TASK TO CARRY OUT = Records follow. Select each line holding "computer".

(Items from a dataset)
-*-*-

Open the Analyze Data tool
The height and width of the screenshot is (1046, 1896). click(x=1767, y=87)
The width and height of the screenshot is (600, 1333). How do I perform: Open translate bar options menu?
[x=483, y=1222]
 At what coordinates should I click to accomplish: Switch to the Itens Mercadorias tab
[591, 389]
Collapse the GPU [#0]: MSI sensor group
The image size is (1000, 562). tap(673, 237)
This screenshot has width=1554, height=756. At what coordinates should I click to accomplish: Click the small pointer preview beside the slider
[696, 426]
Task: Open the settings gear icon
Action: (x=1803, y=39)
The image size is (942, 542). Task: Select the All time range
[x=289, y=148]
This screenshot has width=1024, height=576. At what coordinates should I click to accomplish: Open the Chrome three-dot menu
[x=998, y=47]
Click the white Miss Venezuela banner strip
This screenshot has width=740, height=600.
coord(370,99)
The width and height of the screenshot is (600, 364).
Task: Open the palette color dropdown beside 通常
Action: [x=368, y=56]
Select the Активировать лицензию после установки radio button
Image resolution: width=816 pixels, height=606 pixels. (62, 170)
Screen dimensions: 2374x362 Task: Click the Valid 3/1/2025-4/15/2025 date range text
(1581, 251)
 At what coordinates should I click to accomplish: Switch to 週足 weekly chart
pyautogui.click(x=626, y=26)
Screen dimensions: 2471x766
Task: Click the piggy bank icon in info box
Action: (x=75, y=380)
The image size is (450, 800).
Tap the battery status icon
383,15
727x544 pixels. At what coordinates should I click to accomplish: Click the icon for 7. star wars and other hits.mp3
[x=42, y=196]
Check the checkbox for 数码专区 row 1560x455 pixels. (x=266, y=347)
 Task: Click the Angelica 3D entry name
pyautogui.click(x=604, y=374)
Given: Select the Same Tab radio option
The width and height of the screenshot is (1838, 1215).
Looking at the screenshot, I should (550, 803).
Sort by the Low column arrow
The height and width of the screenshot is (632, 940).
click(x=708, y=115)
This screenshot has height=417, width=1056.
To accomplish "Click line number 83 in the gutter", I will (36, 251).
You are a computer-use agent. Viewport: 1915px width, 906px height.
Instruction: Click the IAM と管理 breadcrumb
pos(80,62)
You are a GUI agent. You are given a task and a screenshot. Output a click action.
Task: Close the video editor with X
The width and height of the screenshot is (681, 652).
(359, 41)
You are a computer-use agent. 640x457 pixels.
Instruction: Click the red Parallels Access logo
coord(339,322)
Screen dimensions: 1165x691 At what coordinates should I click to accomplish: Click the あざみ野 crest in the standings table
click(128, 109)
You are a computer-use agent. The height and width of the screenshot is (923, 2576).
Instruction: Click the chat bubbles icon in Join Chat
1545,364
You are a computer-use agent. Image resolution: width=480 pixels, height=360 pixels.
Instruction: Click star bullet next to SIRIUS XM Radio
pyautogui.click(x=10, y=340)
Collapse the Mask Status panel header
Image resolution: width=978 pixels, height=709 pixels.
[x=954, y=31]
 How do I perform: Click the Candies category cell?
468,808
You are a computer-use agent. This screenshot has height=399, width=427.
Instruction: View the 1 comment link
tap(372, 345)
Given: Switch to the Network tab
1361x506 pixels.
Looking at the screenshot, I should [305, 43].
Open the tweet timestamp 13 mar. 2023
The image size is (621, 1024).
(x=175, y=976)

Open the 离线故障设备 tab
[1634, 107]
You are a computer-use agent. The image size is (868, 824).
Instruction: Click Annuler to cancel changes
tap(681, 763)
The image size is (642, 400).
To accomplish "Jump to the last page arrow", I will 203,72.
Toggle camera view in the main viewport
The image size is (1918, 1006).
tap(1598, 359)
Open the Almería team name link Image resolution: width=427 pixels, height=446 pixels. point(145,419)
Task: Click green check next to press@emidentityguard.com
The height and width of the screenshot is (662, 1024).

-*-*-

ANSWER TO THE EXERCISE =
You are a computer-use agent. Viewport: 1915px width, 906px height.
You are a computer-use agent. 640x457 pixels.
You are a computer-use agent. The height and width of the screenshot is (923, 2576).
You are a computer-use agent. Image resolution: width=480 pixels, height=360 pixels.
You are a computer-use agent. This screenshot has height=399, width=427.
You are a computer-use agent. The image size is (868, 824).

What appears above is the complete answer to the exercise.